= Orthogonal defect classification =

Software fault analysis

Orthogonal defect classification (ODC) turns semantic information in the software defect stream into a measurement on the process. The ideas were developed in the late 1980s and early 1990s by Ram Chillarege at IBM Research. This has led to the development of new analytical methods used for software development and test process analysis. ODC is process model, language and domain independent. Applications of ODC have been reported by several corporations on a variety of platforms and development processes, ranging from waterfall, spiral, gated, and agile development processes. One of the popular applications of ODC is software root cause analysis.

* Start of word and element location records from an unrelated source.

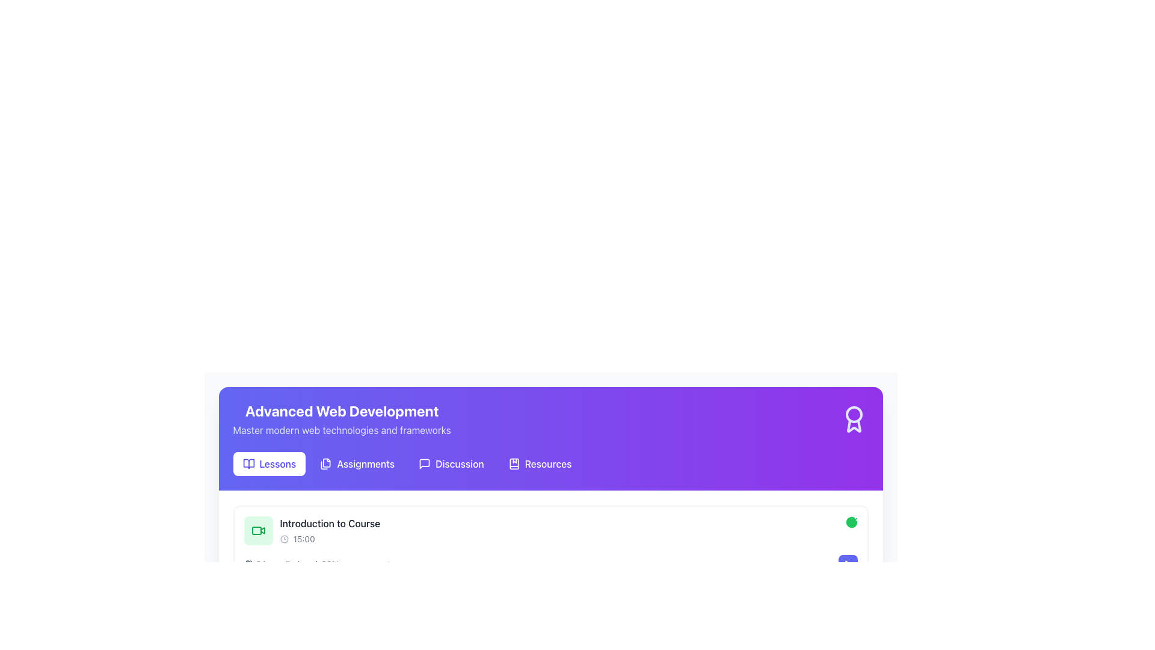 This screenshot has width=1155, height=650. I want to click on text from the text block titled 'Advanced Web Development' with subtitle 'Master modern web technologies and frameworks.', located in the top-central portion of the interface within a purple banner area, so click(341, 419).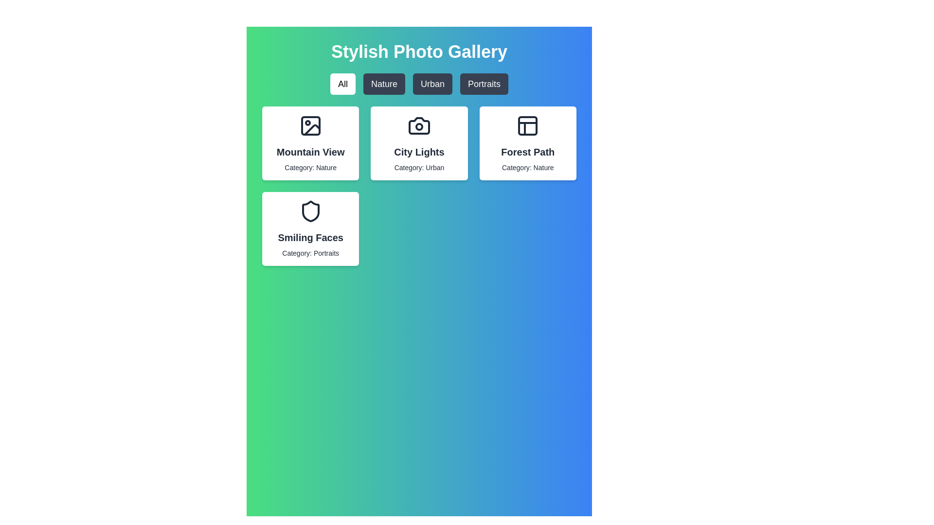 The height and width of the screenshot is (525, 934). I want to click on the 'Mountain View' card component located in the top-left corner of the grid, so click(310, 143).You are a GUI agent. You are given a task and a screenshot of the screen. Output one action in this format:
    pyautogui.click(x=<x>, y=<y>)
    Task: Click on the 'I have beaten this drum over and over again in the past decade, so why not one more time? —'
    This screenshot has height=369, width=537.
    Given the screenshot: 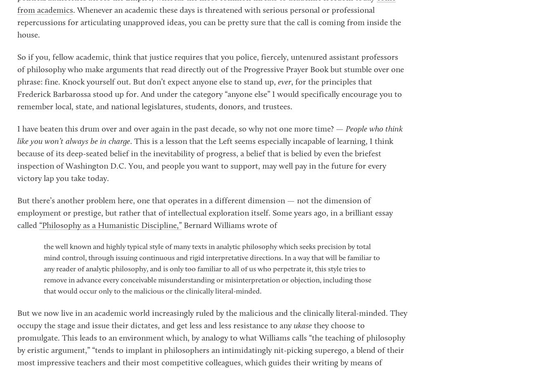 What is the action you would take?
    pyautogui.click(x=181, y=129)
    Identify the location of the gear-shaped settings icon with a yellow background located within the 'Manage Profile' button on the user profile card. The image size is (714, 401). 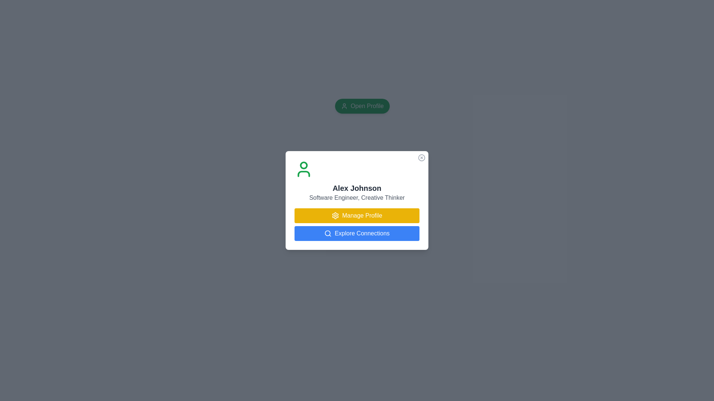
(335, 216).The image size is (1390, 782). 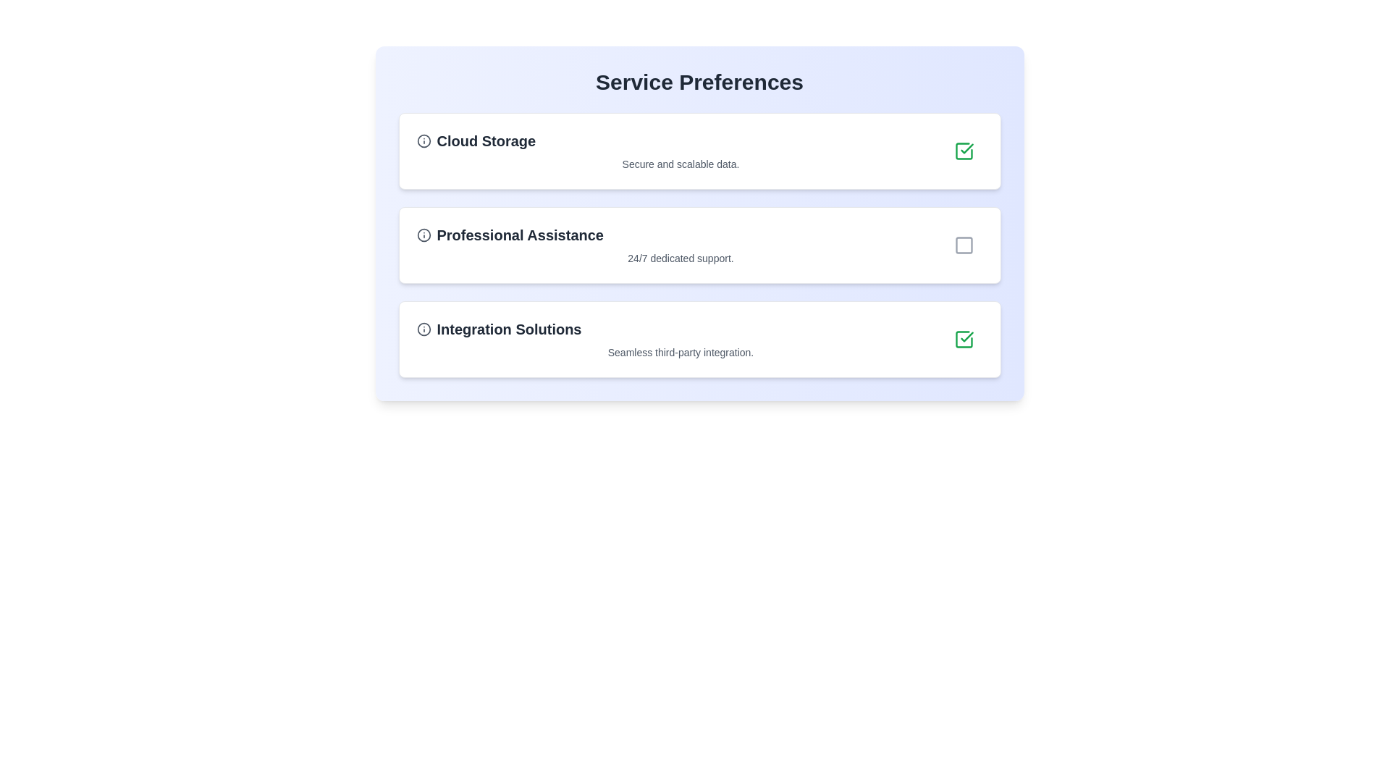 What do you see at coordinates (680, 151) in the screenshot?
I see `the 'Cloud Storage' service selection card located in the 'Service Preferences' section, which is the first card from the top and features a green checkmark indicating its selected status` at bounding box center [680, 151].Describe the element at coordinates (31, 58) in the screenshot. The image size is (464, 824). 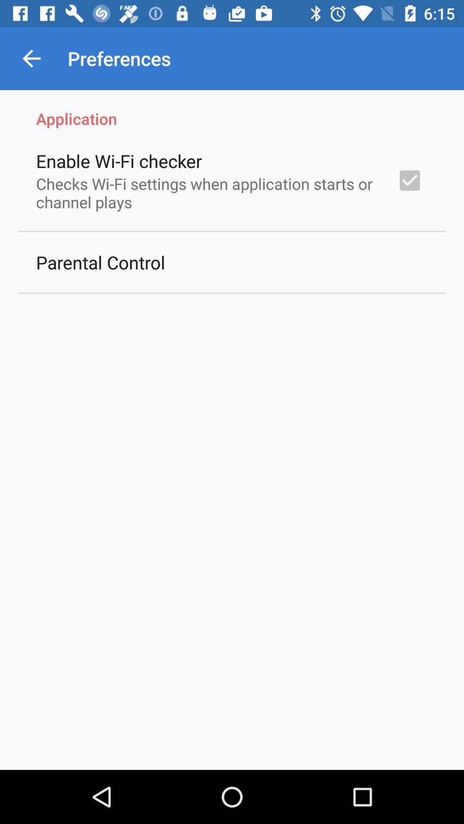
I see `the app next to the preferences item` at that location.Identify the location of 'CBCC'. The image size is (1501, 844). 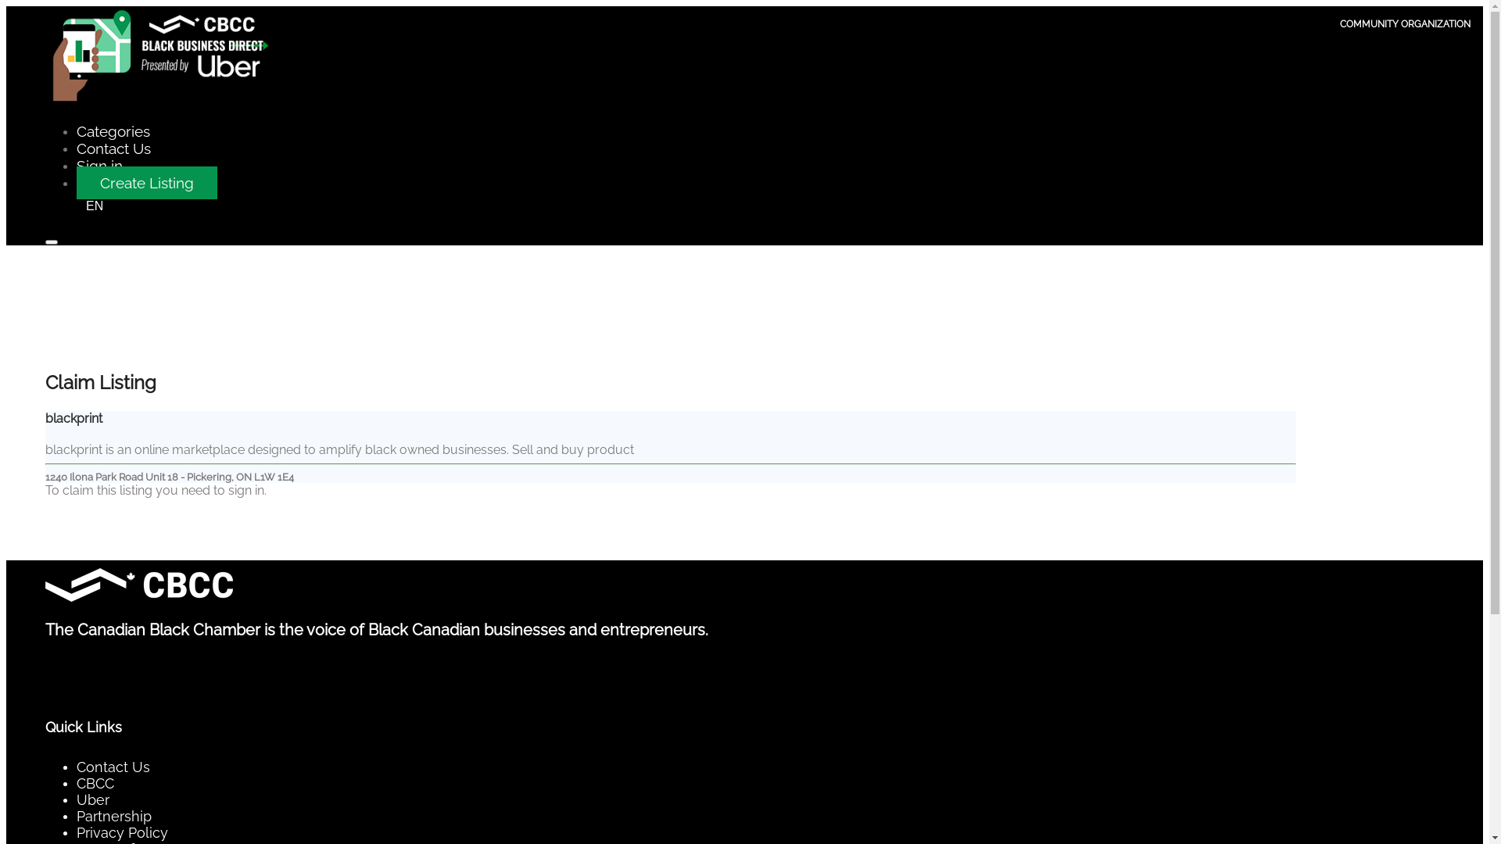
(75, 783).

ODC as proposed in its original papers have specific attribute-value sets that create measurements on the development process. Two of the five more well known categories are the defect type and defect trigger. The defect type captures the changes made in the code as a result of the defect. There are seven values for defect type and they have been empirically established to provide a measurement of the product through the process through their distribution. The concept is that changes in the defect type distribution is a function of the development process model, and thus provides an intrinsic measurement of progress of the product through the process.

The defect trigger, similarly provides a measurement of the Testing process. The concept of the trigger is a key contribution that came through ODC and is now fairly widely used in technical and research publications. The software trigger is defined as the force that surfaced the Fault to create the failure. The full set of triggers is available in ODC Documentation.

The defect type and trigger collectively provide a large amount of causal information on defects. Additional information from the defect that is captured in standard ODC implementations includes "impact", "source" and "age". ODC training courses report that, once trained, an individual can categorize a defect via ODC in less than 3 minutes when performing the task retrospectively. The time taken is far lower when done in-flight, or in-process. The categorization cannot be directly compared to root-cause-analysis, since ODC data is about "what-is", not "why". However, root cause analysis is very commonly performed using ODC. The analysis that studies ODC data is performing the first pass of root cause analysis, which is confirmed by discussing the results with the development team. This approach has five primary differences between the classical method and the ODC method.

Individual defect analysis is just one of the applications of ODC. The original design of ODC was to create a measurement system for software engineering using the defect stream as a source of intrinsic measurements. Thus, the attributes, either singularly, or in conjunction with one of the others provides specific measurements on certain aspects of the engineering process. These measurements can be used for one or more analytical methods, since they were designed with general measurement principles in mind. Todate, several research papers have applied these for a variety of purposes. More recently, there have been research articles that use ODC to assess the methods used for security evaluation, and expanded the scope of ODC.